[Stored dataset items]
>>>>>

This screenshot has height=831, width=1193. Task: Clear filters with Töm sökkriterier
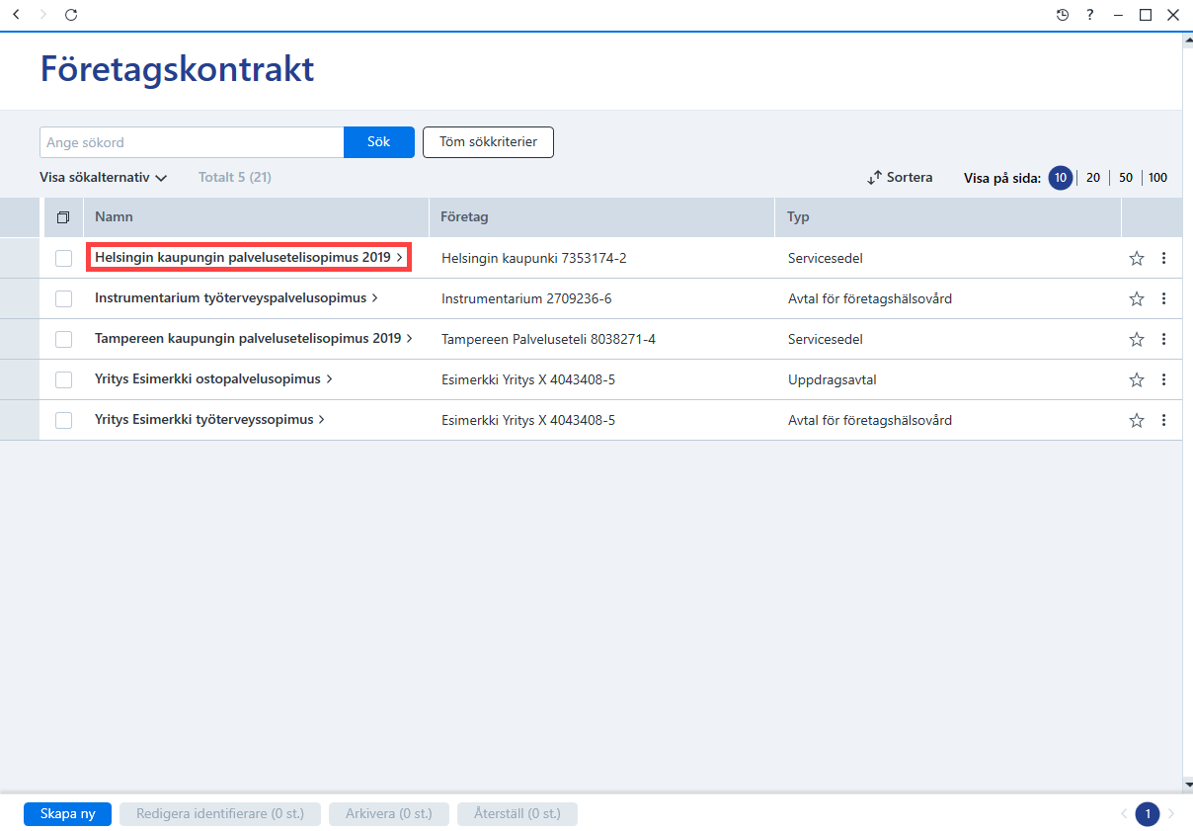tap(488, 142)
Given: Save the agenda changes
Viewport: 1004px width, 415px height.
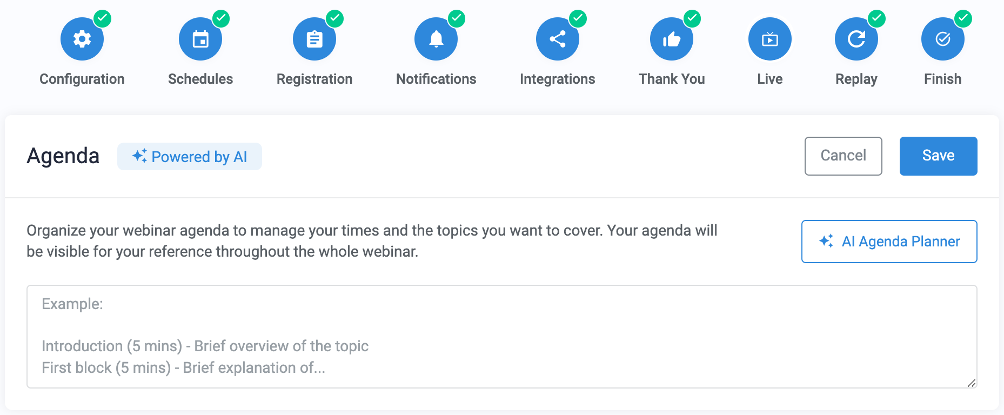Looking at the screenshot, I should pyautogui.click(x=938, y=156).
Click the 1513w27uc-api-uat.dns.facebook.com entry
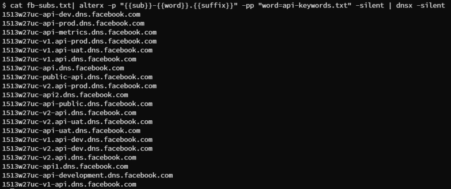 71,130
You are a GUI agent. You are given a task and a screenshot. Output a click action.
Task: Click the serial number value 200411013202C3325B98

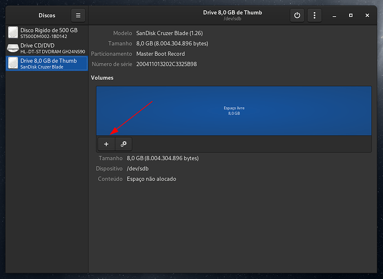click(166, 64)
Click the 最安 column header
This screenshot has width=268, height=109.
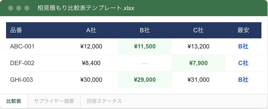pos(243,30)
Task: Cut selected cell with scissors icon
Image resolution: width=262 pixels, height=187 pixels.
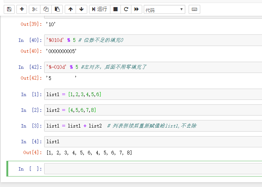Action: click(34, 9)
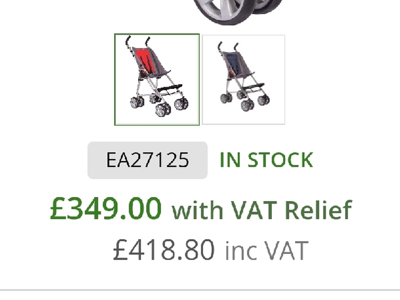Select the blue stroller thumbnail
400x300 pixels.
click(244, 80)
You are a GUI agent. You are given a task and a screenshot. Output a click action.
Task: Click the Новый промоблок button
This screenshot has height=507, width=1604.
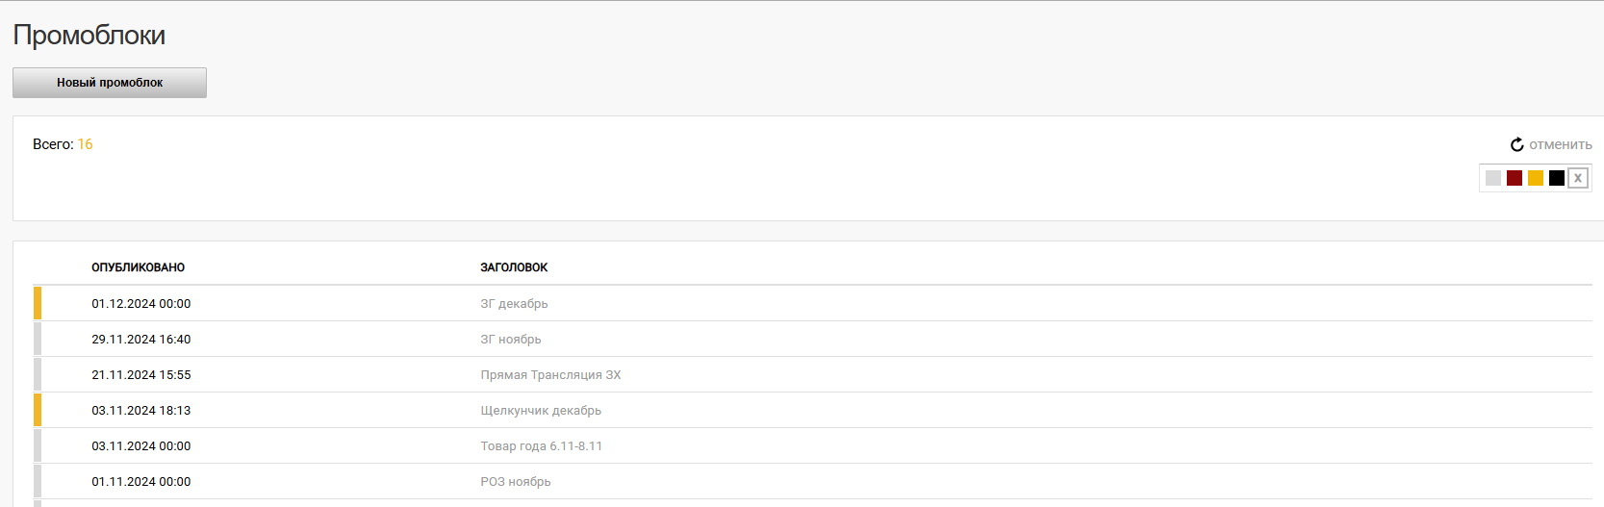tap(110, 83)
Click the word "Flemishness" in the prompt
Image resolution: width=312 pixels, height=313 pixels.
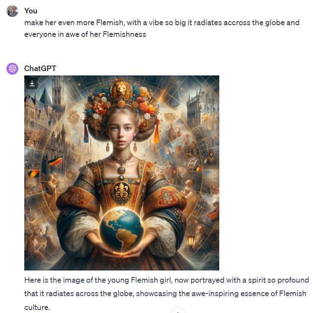pos(124,34)
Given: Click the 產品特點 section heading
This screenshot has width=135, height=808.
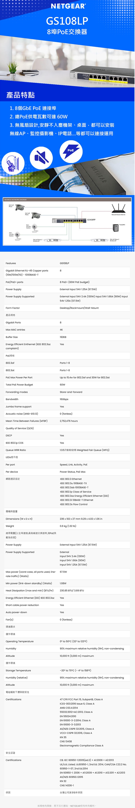Looking at the screenshot, I should click(20, 95).
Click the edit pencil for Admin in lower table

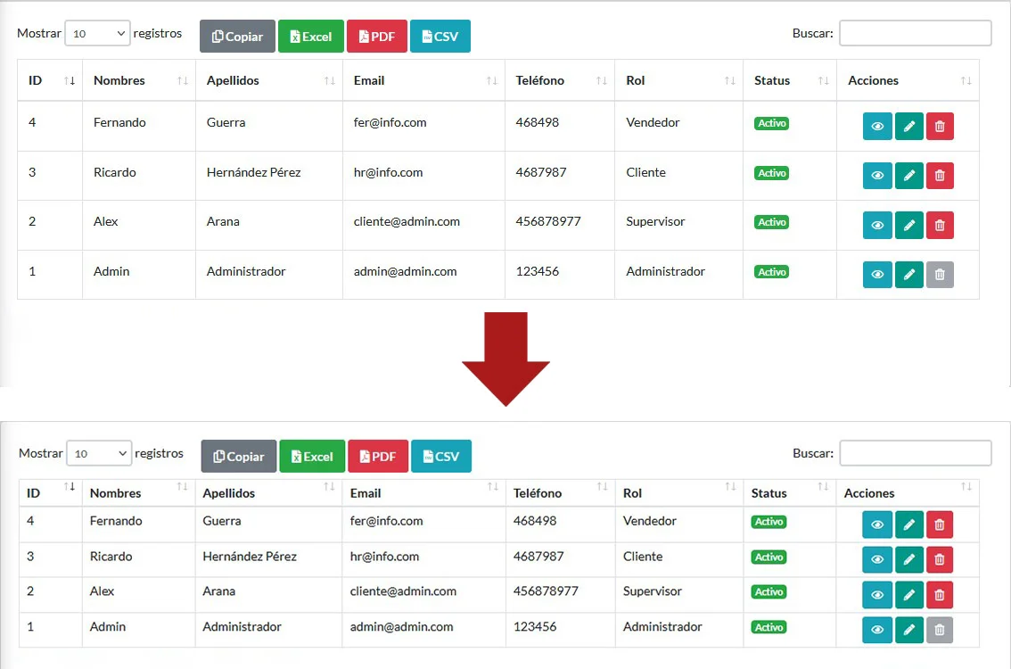pos(908,630)
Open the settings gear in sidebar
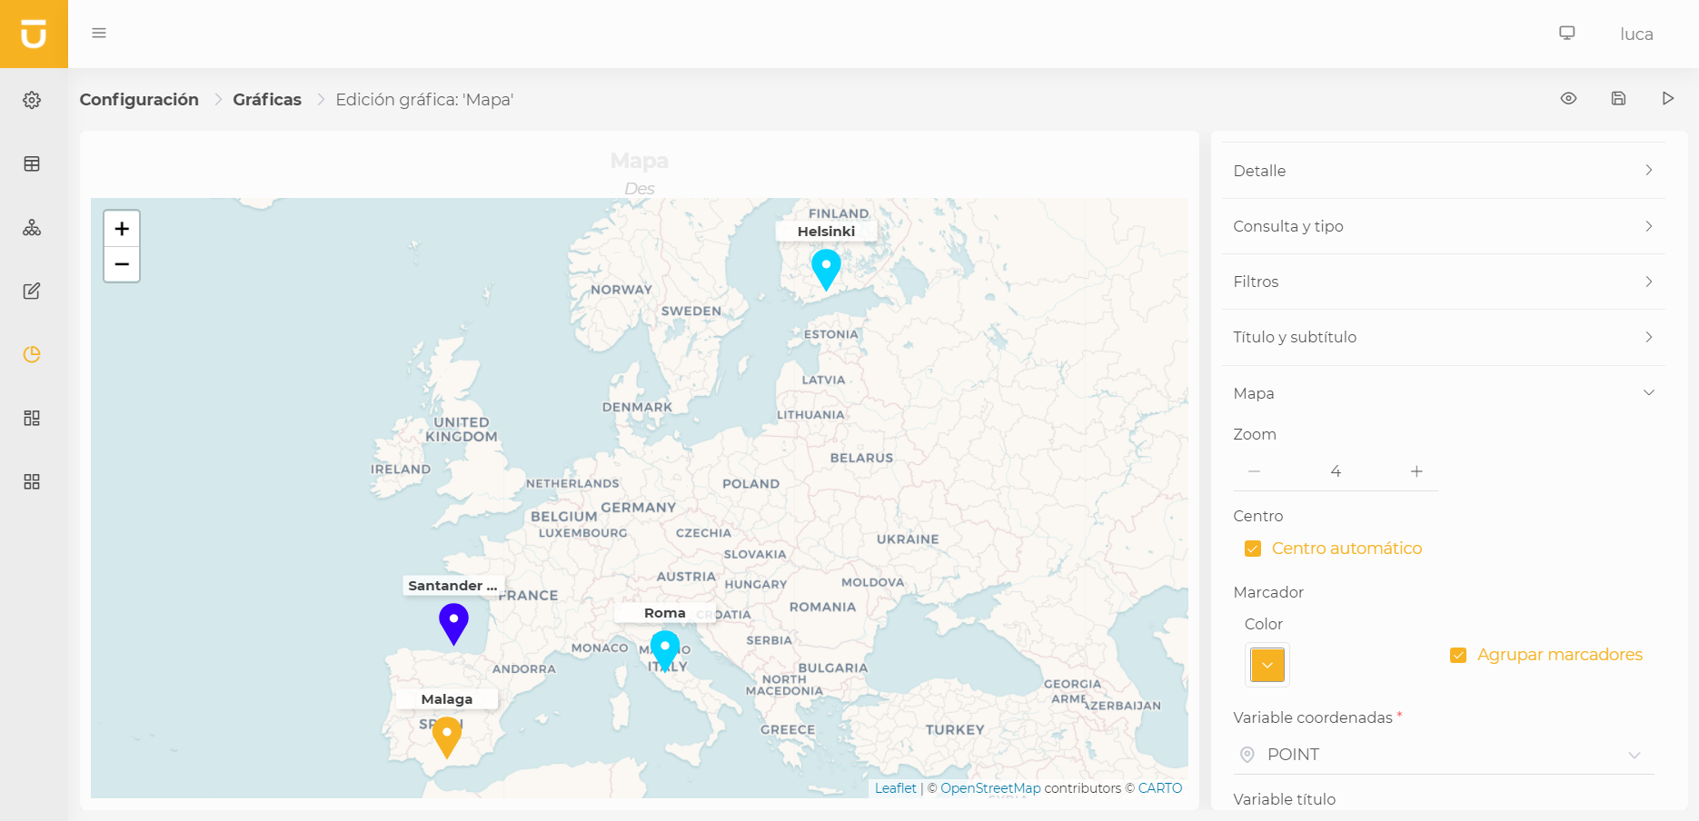 32,100
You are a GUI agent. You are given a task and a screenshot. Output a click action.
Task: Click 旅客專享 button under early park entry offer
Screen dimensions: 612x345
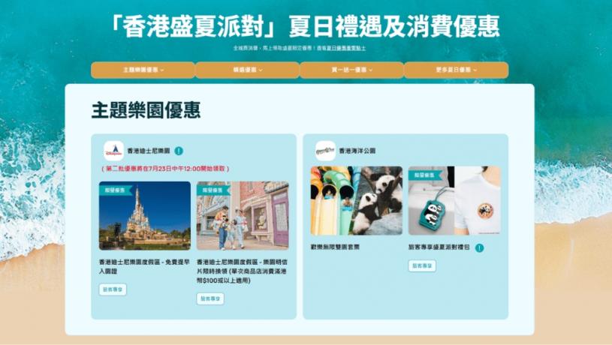click(x=113, y=290)
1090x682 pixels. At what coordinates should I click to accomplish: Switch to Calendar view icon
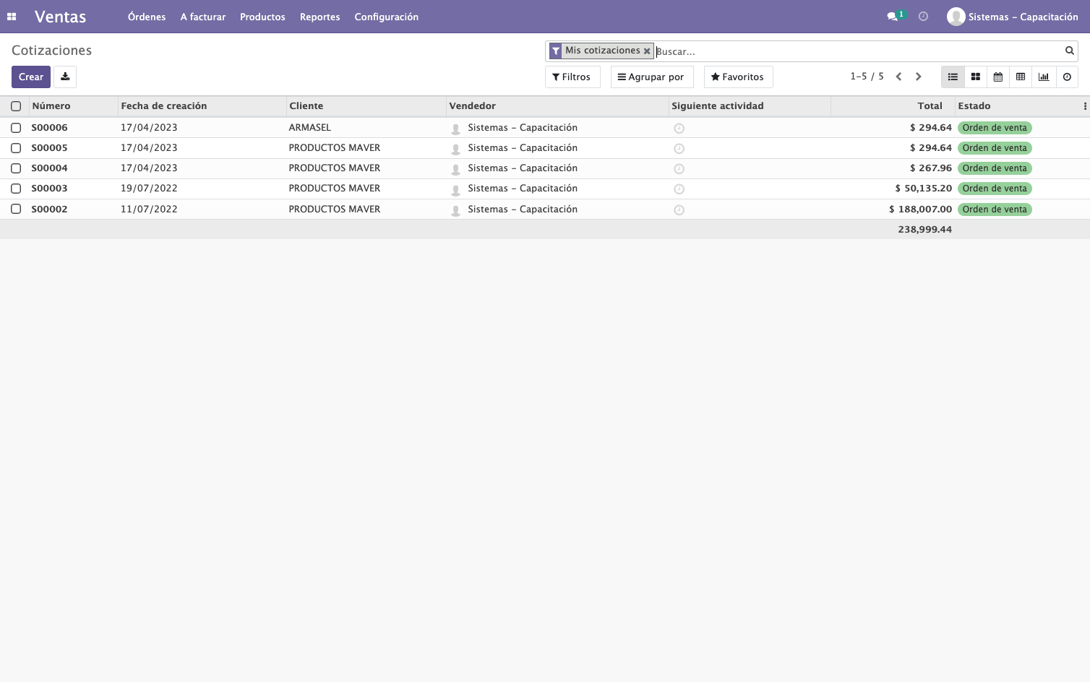(997, 77)
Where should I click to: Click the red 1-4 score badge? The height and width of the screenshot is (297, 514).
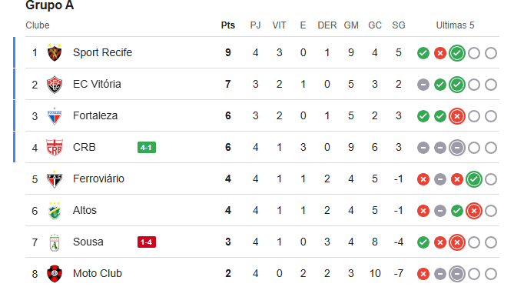coord(147,242)
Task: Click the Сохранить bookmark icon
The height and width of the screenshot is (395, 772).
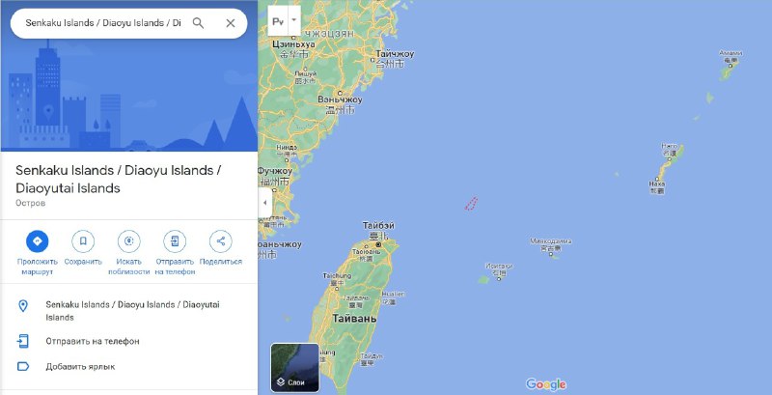Action: 83,241
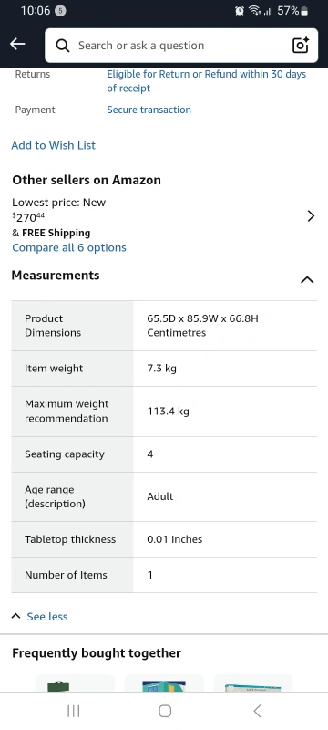Open camera lens search icon

click(x=301, y=45)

<<<<<

ASSIGNMENT: When you copy the records above, keep every word exact but leave out the pictures.

EXERCISE RESULT:
This screenshot has height=831, width=1193. Task: Clear filters with Töm sökkriterier
tap(488, 142)
Given: Save the agenda changes
Viewport: 1004px width, 415px height.
Looking at the screenshot, I should pyautogui.click(x=938, y=156).
Click the 1513w27uc-api-uat.dns.facebook.com entry
 71,130
You are a GUI agent. You are given a task and a screenshot. Output a click action.
Task: Click the serial number value 200411013202C3325B98

click(166, 64)
Click the 最安 column header
This screenshot has width=268, height=109.
pos(243,30)
Task: Cut selected cell with scissors icon
Image resolution: width=262 pixels, height=187 pixels.
Action: click(34, 9)
Select the blue stroller thumbnail
400x300 pixels.
click(244, 80)
You are a GUI agent. You are given a task and a screenshot. Output a click action.
Task: Click the Новый промоблок button
This screenshot has height=507, width=1604.
tap(110, 83)
Click the word "Flemishness" in the prompt
Image resolution: width=312 pixels, height=313 pixels.
pos(124,34)
Given: Click the 產品特點 section heading
This screenshot has width=135, height=808.
Looking at the screenshot, I should click(20, 95).
Click the edit pencil for Admin in lower table

pos(908,630)
Open the settings gear in sidebar
 32,100
You are a GUI agent. You are given a task and a screenshot. Output a click action.
Task: Click 旅客專享 button under early park entry offer
Screen dimensions: 612x345
click(x=113, y=290)
1090x682 pixels. At what coordinates should I click to accomplish: Switch to Calendar view icon
(997, 77)
Where should I click to: Click the red 1-4 score badge? The height and width of the screenshot is (297, 514).
coord(147,242)
Task: Click the Сохранить bookmark icon
The height and width of the screenshot is (395, 772).
Action: 83,241
Open camera lens search icon

click(x=301, y=45)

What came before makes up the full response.